- **Exercise brief**
Reproduce the full text about Mikhailovsky Castle below word for word, keeping every line and punctuation mark unchanged.
[[ Extract, beginning ]]
Mikhailovsky Castle, St. Petersburg

The I St. Petersburg International Legal Forum was hosted at the Mikhailovsky Castle (also known as the Engineer's Castle), one of St. Petersburg's most striking and interesting venue, steeped in legend and mystery.

The palace was designed and built by Carlo Rossi (1775-1849) — a brilliant architect who created the largest Empire’s architectural ensembles completing the building-up of the central part of St. Petersburg in the 1810s-20s.

The city complex with the Mikhailovsky Palace in the centre is a pearl among other creations of the great architect. The master managed to reach the harmony between the palace building and the landscape and architecture surrounding. The fundamental reshaping of the vast territory, that was only partly built up by wooden greenhouses of the Third Summer Garden near the St. Michael's Castle, allowed Rossi to lay the Mikhailovskaya street and to connect the square in front of the Mikhailovsky Palace with the central artery of the city — the Nevsky Prospect. Thus a spectacular view of the main palace façade with a well-shaped elegant eight-columned Corinthian portico was opened.
[[ Extract, end ]]
[[ Entries shown, beginning ]]
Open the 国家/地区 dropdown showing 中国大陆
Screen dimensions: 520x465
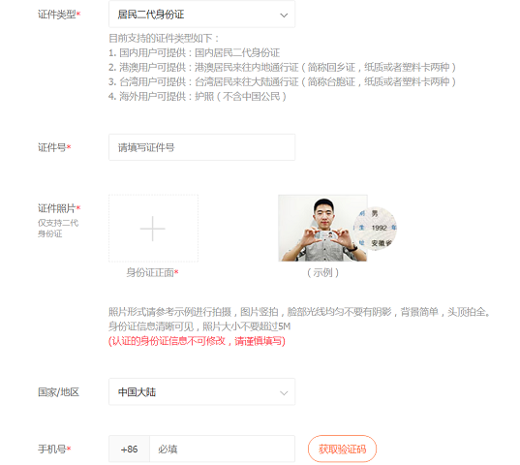click(x=201, y=391)
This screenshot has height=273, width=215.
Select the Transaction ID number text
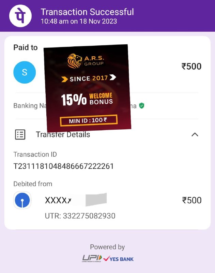coord(63,166)
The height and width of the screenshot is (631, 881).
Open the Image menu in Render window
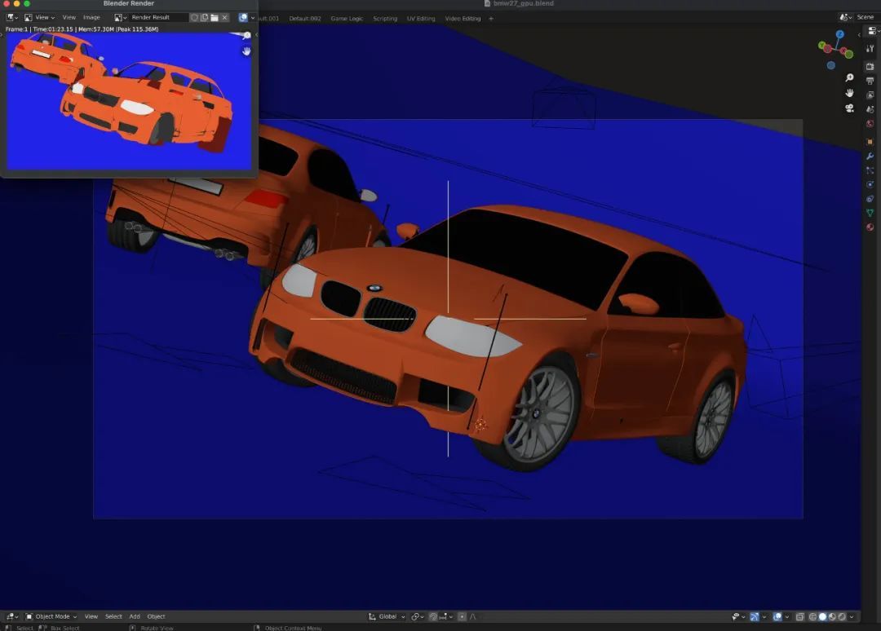(91, 17)
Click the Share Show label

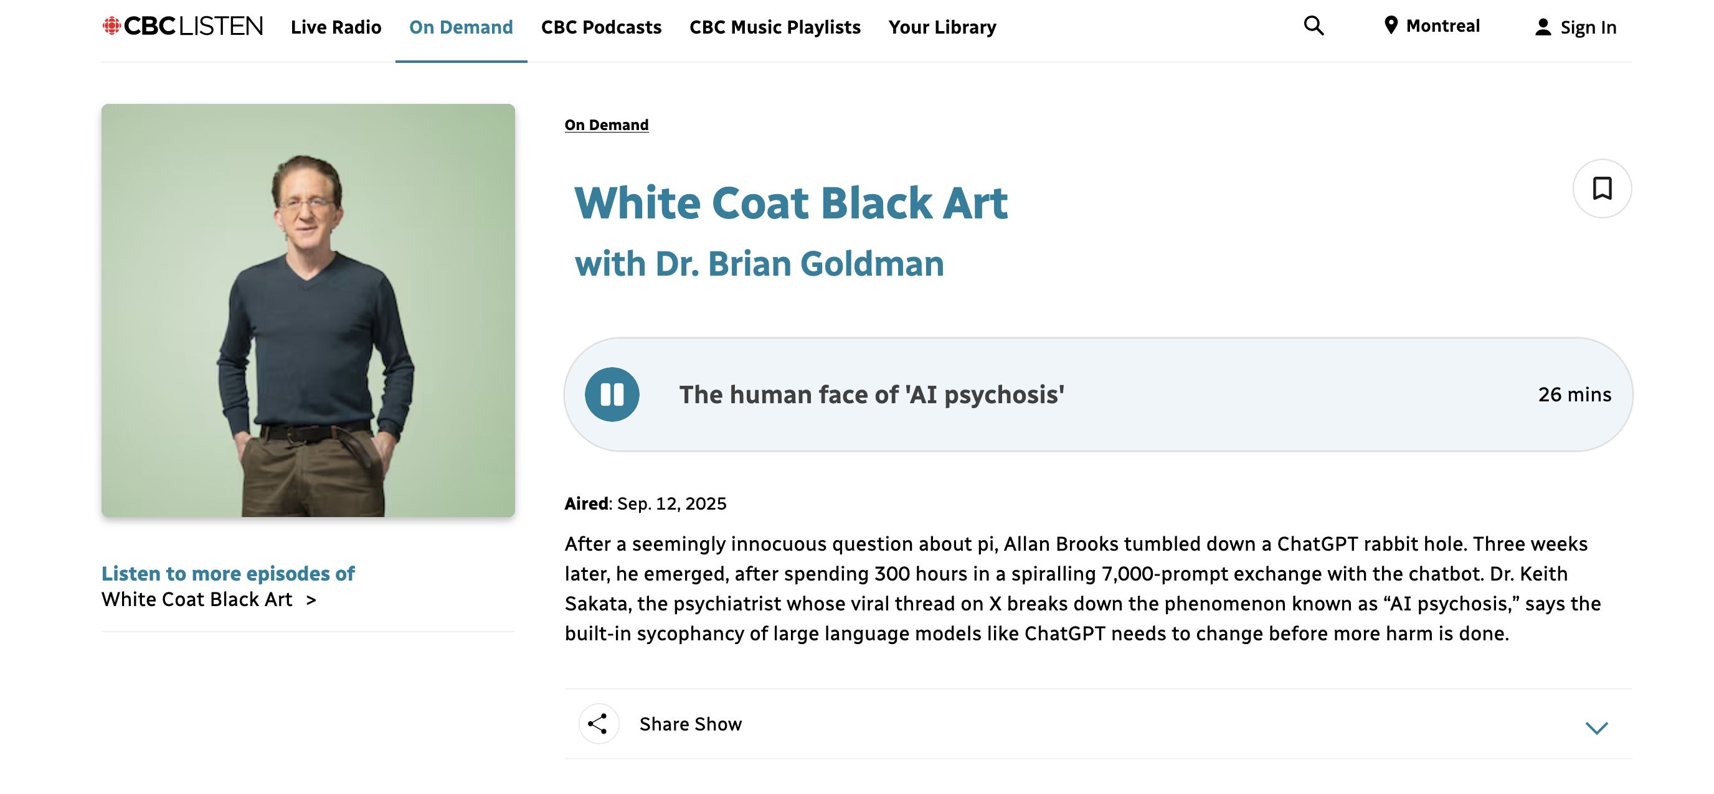[690, 724]
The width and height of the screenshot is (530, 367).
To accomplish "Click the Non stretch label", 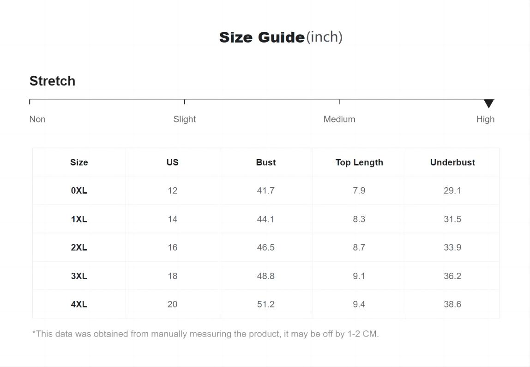I will click(37, 119).
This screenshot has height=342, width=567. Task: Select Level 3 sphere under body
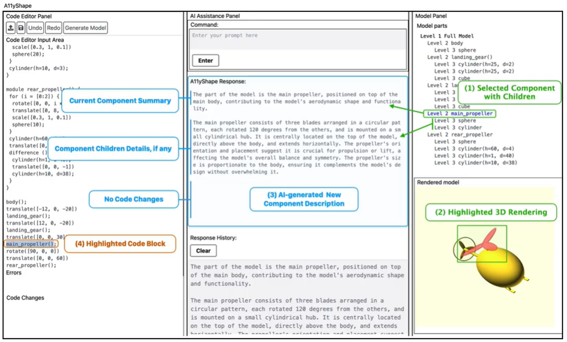click(455, 50)
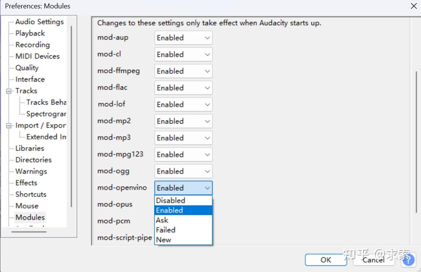The image size is (421, 272).
Task: Open the mod-ogg status dropdown
Action: [183, 171]
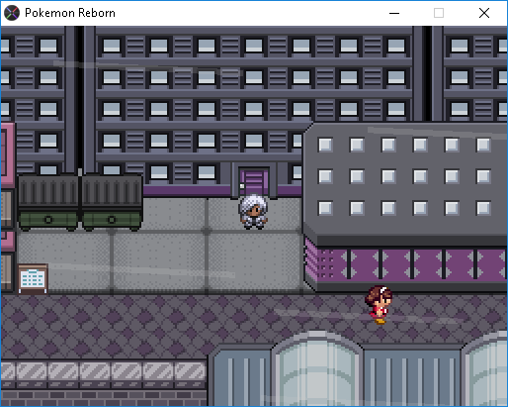Click the partial glass dome at bottom right
The height and width of the screenshot is (407, 508).
(484, 369)
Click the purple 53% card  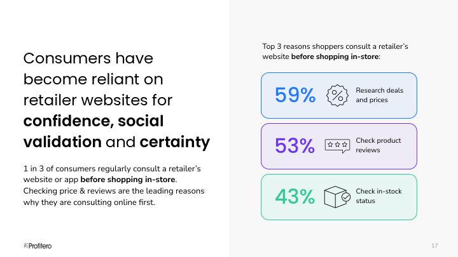coord(339,147)

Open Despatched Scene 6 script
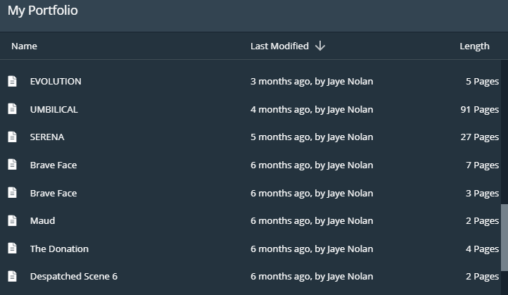point(73,276)
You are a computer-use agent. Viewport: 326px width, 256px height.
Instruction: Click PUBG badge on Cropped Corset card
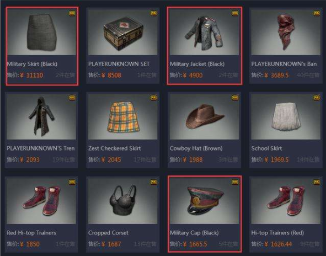click(x=153, y=182)
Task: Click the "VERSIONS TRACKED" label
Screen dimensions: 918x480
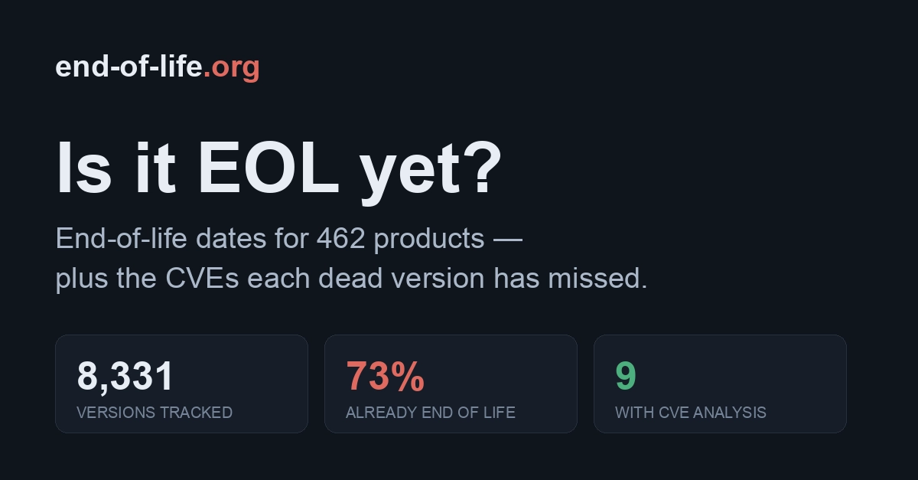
[[ Entries shown, end ]]
- **Answer to the exercise**
Mikhailovsky Castle, St. Petersburg

The I St. Petersburg International Legal Forum was hosted at the Mikhailovsky Castle (also known as the Engineer's Castle), one of St. Petersburg's most striking and interesting venue, steeped in legend and mystery.

The palace was designed and built by Carlo Rossi (1775-1849) — a brilliant architect who created the largest Empire’s architectural ensembles completing the building-up of the central part of St. Petersburg in the 1810s-20s.

The city complex with the Mikhailovsky Palace in the centre is a pearl among other creations of the great architect. The master managed to reach the harmony between the palace building and the landscape and architecture surrounding. The fundamental reshaping of the vast territory, that was only partly built up by wooden greenhouses of the Third Summer Garden near the St. Michael's Castle, allowed Rossi to lay the Mikhailovskaya street and to connect the square in front of the Mikhailovsky Palace with the central artery of the city — the Nevsky Prospect. Thus a spectacular view of the main palace façade with a well-shaped elegant eight-columned Corinthian portico was opened.